Stored items from a collection:

+++

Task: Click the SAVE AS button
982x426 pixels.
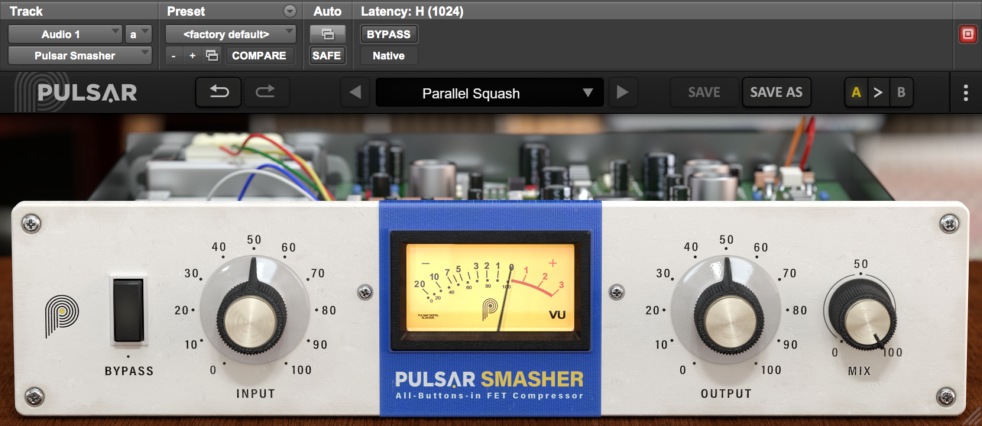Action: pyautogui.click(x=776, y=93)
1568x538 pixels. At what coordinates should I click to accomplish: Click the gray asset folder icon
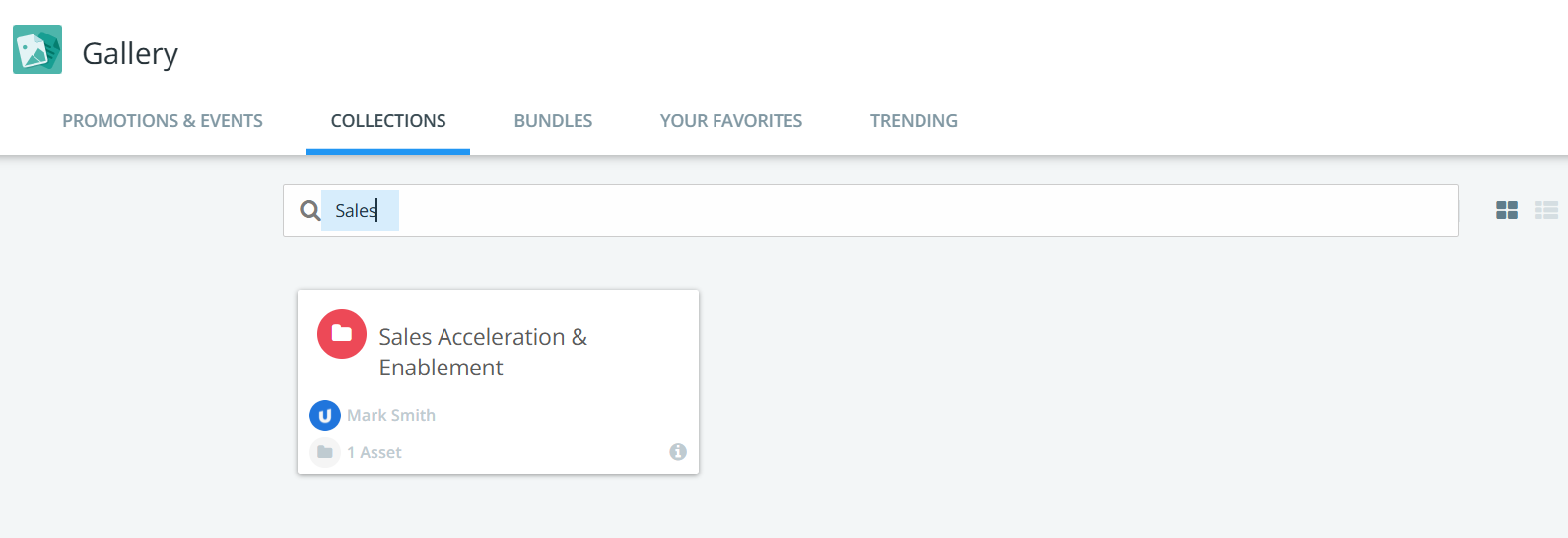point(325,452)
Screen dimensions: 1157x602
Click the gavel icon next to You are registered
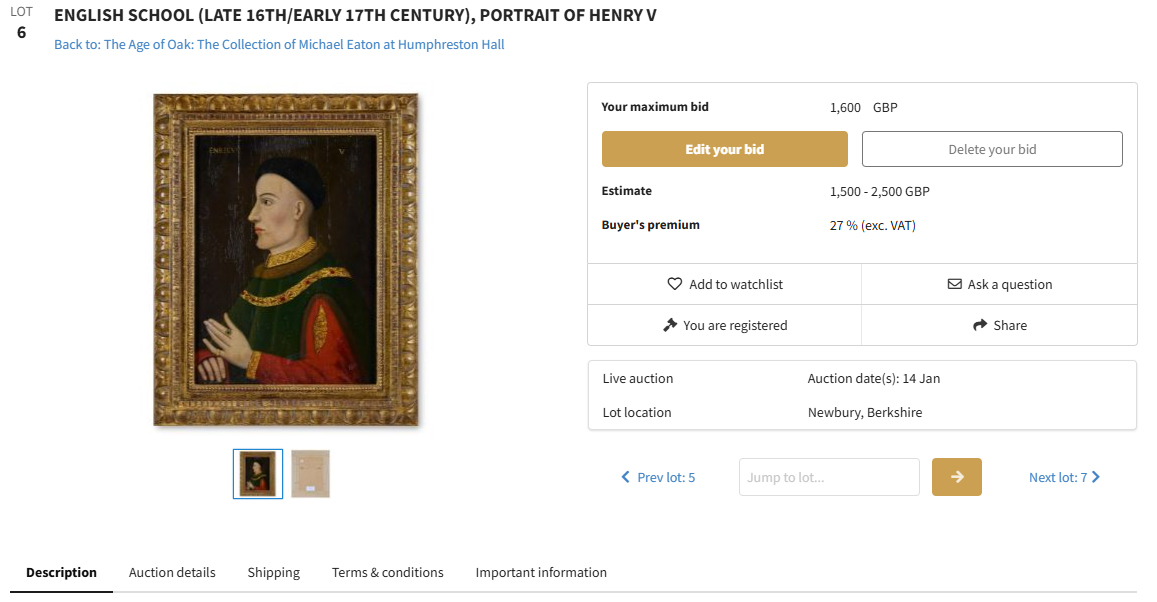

+++

◆ What to work on
Would you transcribe all of the entries above exactly, minus the images?

◆ Response to this task
Task: Click the SAVE AS button
982x426 pixels.
Action: pyautogui.click(x=776, y=93)
1568x538 pixels. At what coordinates should I click to accomplish: Click the gray asset folder icon
point(325,452)
Screen dimensions: 1157x602
Click the gavel icon next to You are registered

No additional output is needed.